Moscoso indicó que los sistemas ovinos de la zona templada del sur de Chile tienen un alto potencial productivo, y también económico. Dichos sistemas, que basan su alimentación en la pradera, pueden intensificarse de manera práctica y sostenible con la implementación de al menos dos prácticas: 1) una correcta fertilización y encalado de la pradera, y 2) el uso de criterios de pastoreo disponibles para el rubro ovino. Este rubro, aun cuando no se encuentra tecnológicamente tan avanzado como el lechero, con la sola implementación de estas dos herramientas permitirá incrementar la producción de la pradera, su utilización y finalmente, aumentar la producción de corderos, ya sea en términos de cantidad de corderos y/o de kg de cordero/ha.
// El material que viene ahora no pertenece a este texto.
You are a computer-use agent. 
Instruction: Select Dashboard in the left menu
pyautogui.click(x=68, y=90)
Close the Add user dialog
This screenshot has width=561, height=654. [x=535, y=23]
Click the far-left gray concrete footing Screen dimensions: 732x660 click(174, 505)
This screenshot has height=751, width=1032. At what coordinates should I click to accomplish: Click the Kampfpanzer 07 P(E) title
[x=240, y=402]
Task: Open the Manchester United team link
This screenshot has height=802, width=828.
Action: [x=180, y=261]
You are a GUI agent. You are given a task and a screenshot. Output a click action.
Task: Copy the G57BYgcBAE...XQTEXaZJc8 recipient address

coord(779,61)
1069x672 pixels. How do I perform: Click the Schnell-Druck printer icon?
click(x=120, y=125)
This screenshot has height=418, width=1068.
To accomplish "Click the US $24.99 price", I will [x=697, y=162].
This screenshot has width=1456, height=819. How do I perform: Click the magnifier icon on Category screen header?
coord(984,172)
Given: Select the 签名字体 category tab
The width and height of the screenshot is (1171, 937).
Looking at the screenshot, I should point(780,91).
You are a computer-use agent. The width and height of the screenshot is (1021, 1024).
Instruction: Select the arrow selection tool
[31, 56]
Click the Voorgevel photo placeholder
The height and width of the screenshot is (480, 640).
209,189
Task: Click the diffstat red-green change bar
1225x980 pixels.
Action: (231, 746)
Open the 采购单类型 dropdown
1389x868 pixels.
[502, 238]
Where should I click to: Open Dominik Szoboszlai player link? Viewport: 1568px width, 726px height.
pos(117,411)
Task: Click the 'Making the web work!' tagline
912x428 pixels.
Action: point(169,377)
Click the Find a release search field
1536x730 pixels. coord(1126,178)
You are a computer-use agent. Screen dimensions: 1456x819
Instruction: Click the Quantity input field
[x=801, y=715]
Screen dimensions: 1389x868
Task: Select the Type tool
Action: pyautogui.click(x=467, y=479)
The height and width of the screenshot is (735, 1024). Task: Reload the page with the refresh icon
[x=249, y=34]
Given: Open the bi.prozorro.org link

Cabe indicar que la fertilización es una práctica que permite reponer los nutrientes utilizados por las plantas que componen la pradera, por lo que debe realizarse de manera constante a lo largo de los años. Los nutrientes más importantes a aplicar corresponden a nitrógeno, fósforo, potasio y azufre, y dadas las características propias de los suelos del sur de Chile, la aplicación de alguna enmienda calcárea es fundamental, sobre todo en aquellos suelos que presentan elevados porcentajes de saturación de aluminio. “En el ámbito del manejo de praderas, la utilización de criterios de pastoreo adecuados permitirá ayudar a incrementar la eficiencia de utilización de ésta, como también su persistencia, siempre y cuando la pradera no se vea afectada por factores ambientales como por ejemplo, eventos de estrés hídrico en la época estival, los que afectarán negativamente la productividad y persistencia de la pradera permanente. Es de suma importancia respetar los períodos de descanso de la pradera, para que las especies forrajeras puedan reponer sus reservas energéticas. Estas reservas están constituidas por carbohidratos solubles en agua que se acumulan en los primeros cm de la base de cada macollo, siendo los responsables de permitir los futuros rebrotes de las gramíneas”, comentó Cristian Moscoso, especialista de INIA.

Finalizó indicando que una pradera bien fertilizada y manejada bajo criterios de pastoreo adecuados, alcanzará mayor producción de forraje en primavera y con ello un incremento en el consumo. En este sentido y a consecuencia de lo anterior, las ovejas madres aumentarán la producción de leche, producirán corderos más pesados y con una mejor tasa de sobrevivencia en comparación a otros sistemas que no utilizan ambas herramientas. Por lo tanto, el éxito de los sistemas ovinos en la macrozona sur de Chile se basa en parte, en el correcto uso de las praderas.